La Cantate 94, « Was frag ich nach der Welt » (Que puis-je attendre du monde) fut écrite sur un texte de Balthasar Kindermann. Elle inclut un air magnifique pour alto avec flûte concertante, Betörte Welt, betörte Welt! et un fantastique air de basse avec continuo « Rauch und Schatten » (la fumée et les ombres) qui évoque le crime, la chute et la rupture. Dans le premier solo de soprano de la soirée, Carolyn Sampson dialogue avec le hautbois dans l’air Es halt es mit der blinden Welt, écrit dans un rythme de pastorale. Sa diction est impeccable et son savoir-faire toujours magistral.
La BWV 93, « Wer nur den lieben Gott lässt walten » (Celui qui laisse Dieu régner sur sa vie) contient le duo soprano/alto Er kennt die rechten Freudenstunden où les deux solistes on fait preuve d’une exquise complicité.
La BWV 78 « Jesu der du meine Seele » (Jésus, toi qui par ta mort amère) dont le texte est de Johann Riste, commence par un fabuleux chœur en forme de Passacaille d’un contrepoint très complexe. Sur un thème luthérien que Bach utilisera fréquemment, par exemple dans la fameuse Cantate « Weinen, Klagen, Sorgen, Zagen », les douze chanteurs nous ont régalés. Viendra ensuite le sautillant et délicieux duo bien connu Wir eilen mit schwachen, doch emsigen Schritten, où Sampson et Chance ont définitivement conquis l’auditoire.

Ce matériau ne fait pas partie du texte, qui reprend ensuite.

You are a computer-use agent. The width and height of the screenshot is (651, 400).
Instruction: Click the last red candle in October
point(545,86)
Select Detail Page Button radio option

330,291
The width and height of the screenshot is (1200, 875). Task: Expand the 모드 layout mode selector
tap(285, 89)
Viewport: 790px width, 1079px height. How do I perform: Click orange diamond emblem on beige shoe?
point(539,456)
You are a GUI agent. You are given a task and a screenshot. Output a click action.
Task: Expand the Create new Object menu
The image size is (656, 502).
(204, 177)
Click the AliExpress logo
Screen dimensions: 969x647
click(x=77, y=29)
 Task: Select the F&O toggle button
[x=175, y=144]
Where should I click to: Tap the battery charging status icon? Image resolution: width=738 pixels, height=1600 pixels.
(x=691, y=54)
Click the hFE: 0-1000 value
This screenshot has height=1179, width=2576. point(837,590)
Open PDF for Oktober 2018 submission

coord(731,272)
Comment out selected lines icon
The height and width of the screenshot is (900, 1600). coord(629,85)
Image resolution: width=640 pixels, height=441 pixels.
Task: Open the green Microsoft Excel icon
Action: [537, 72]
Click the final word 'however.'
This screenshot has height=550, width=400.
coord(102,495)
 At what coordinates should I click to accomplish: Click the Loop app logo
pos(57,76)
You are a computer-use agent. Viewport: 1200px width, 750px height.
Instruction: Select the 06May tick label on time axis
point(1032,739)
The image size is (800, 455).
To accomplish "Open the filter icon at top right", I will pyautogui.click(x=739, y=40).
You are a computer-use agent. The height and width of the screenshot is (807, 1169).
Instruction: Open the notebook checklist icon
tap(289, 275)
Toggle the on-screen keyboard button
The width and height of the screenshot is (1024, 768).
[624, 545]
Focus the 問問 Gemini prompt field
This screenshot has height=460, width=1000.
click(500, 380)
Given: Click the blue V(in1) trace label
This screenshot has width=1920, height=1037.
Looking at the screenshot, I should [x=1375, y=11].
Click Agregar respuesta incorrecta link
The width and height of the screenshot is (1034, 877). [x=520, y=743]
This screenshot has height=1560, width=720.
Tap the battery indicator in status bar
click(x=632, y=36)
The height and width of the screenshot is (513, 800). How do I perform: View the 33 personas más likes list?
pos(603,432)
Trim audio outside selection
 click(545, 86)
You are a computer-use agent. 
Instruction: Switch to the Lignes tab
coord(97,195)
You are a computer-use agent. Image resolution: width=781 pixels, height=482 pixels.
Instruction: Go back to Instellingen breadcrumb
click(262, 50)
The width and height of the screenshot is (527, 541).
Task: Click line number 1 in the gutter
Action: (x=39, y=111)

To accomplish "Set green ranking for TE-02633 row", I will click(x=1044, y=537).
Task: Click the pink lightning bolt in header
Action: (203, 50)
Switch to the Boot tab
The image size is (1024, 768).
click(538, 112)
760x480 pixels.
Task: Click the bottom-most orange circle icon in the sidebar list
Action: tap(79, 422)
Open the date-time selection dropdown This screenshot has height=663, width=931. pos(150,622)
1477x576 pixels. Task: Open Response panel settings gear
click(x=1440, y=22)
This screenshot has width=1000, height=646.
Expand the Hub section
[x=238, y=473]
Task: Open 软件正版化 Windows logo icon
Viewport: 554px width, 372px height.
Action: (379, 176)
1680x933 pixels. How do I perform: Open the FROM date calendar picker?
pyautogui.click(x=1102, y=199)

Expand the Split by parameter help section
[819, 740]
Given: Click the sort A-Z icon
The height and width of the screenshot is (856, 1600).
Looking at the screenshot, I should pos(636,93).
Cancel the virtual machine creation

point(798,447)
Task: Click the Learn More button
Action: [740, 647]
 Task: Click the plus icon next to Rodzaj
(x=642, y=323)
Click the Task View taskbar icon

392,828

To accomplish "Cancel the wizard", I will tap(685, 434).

Le seul bémol de la soirée était l’acoustique de l’église : si l’on écoutait d’assez près les musiciens, on pouvait apprécier nettement le foisonnement de nuances et la richesse de timbres du Collegium. En s’éloignant du podium, la résonance de la Collégiale baroque de Wilten effaçait progressivement les détails et transformait l’ensemble dans un magma relativement informe. C’est le prix de la beauté du lieu!